Нет, сказал себе Иосиф, я был прав, удалившись от мирской суеты и предпочтя ей созерцание.
– А нашу Ямнию мы должны спасти! – решительно перешел к делу верховный богослов. – Пусть о моей политике думают что угодно: Ямнию мы спасти должны! Если бы не семьдесят один богослов, которые сидят там, в Ямнии, еврейству пришел бы конец, Ягве исчез бы из мира. Не кощунство ли это? – обратился он к самому себе, испугавшись, что так широко распахнул свою душу перед Иосифом. – Но я верю, что каждый еврей в сердце своем думает так же, – успокоил он себя.
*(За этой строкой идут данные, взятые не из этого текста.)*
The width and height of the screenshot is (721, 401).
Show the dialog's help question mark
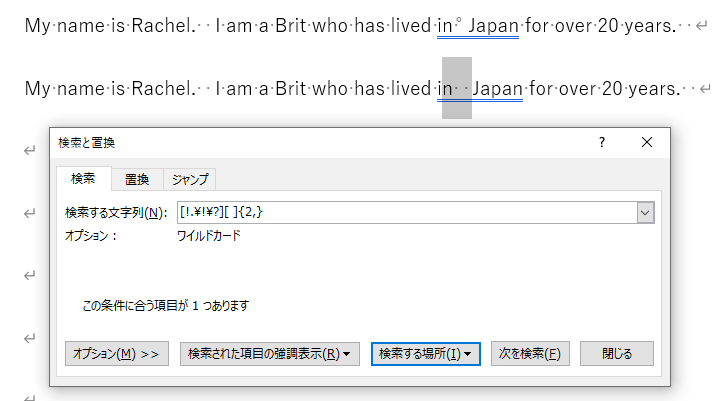point(602,143)
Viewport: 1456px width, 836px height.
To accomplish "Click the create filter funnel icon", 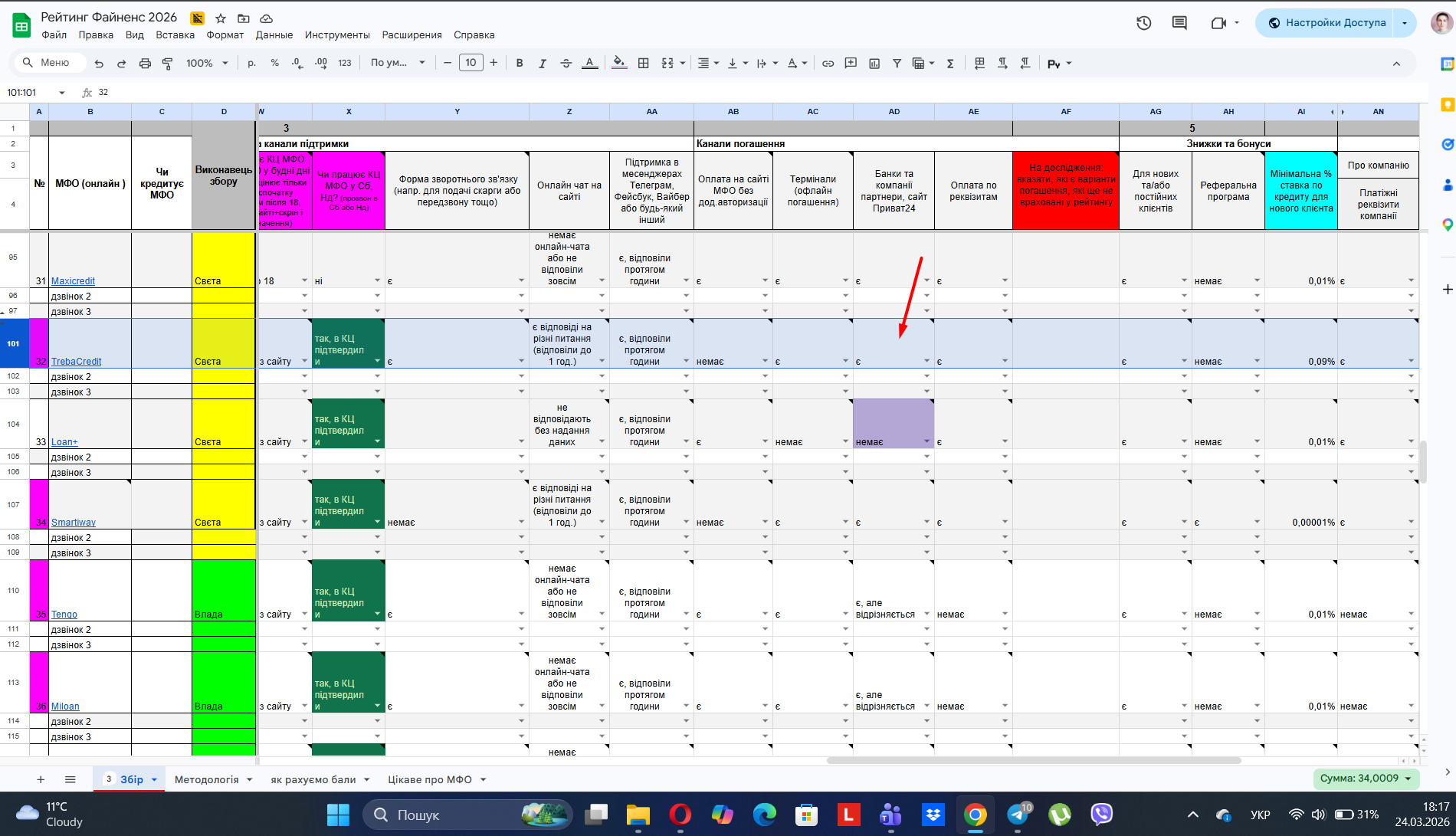I will pos(897,64).
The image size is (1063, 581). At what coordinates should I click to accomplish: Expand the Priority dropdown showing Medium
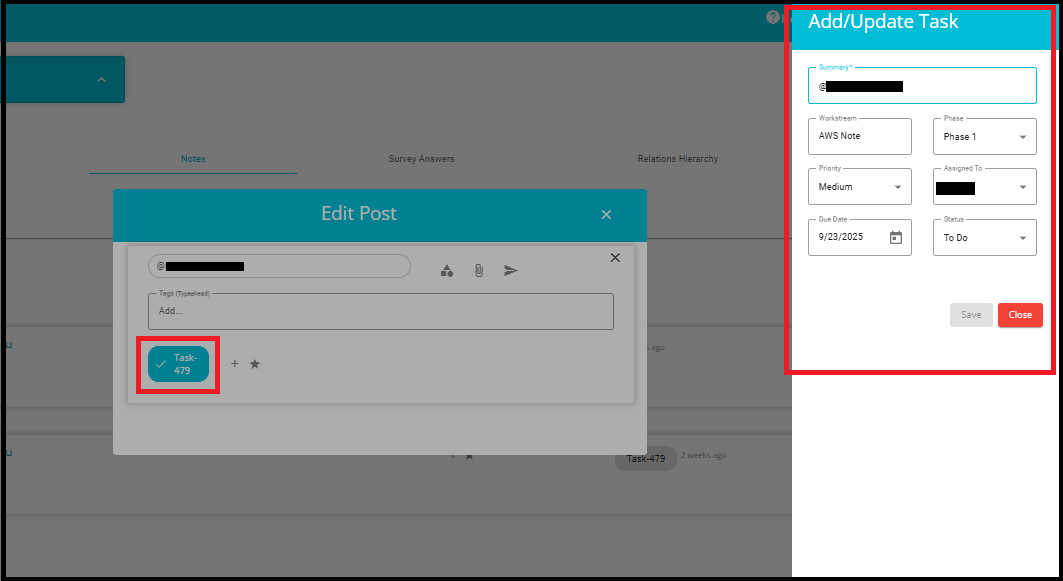(859, 187)
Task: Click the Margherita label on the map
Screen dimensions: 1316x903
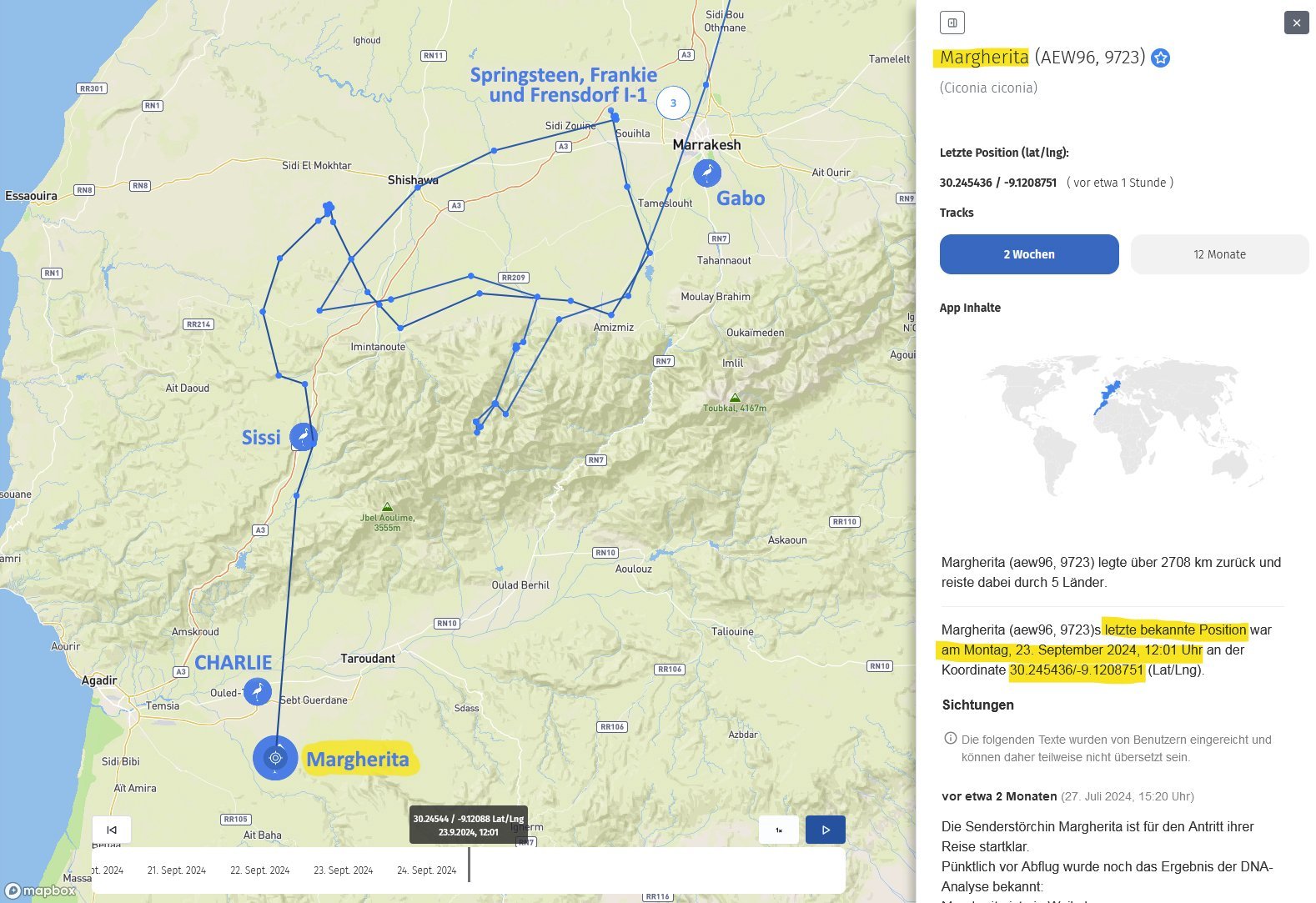Action: pyautogui.click(x=358, y=760)
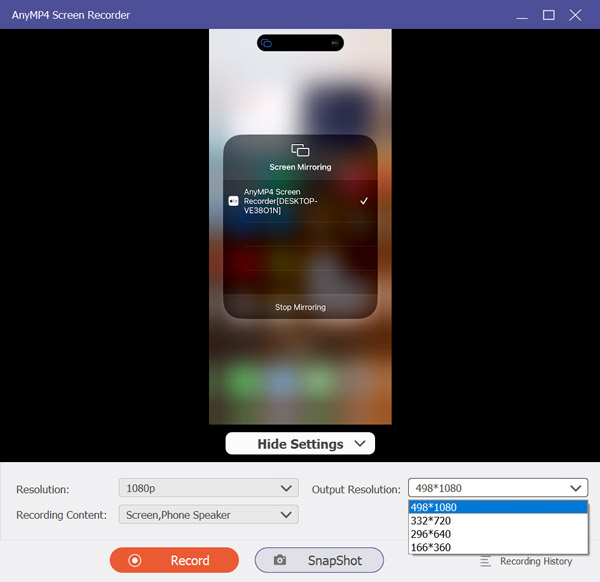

Иосиф смотрел в открытое, смуглое энергичное лицо этого человека. Успех служил Гамалиилу оправданием. Благодаря несокрушимой воле к действию ему удалось, с помощью смехотворно маленького университета, удержать Ягве в Иудее. Верховный богослов заменил Иерусалим своей Ямнией, храм – школой, синедрион – коллегией. Теперь существовало новое убежище, и, только уничтожив Ямнию, можно было уничтожить еврейство.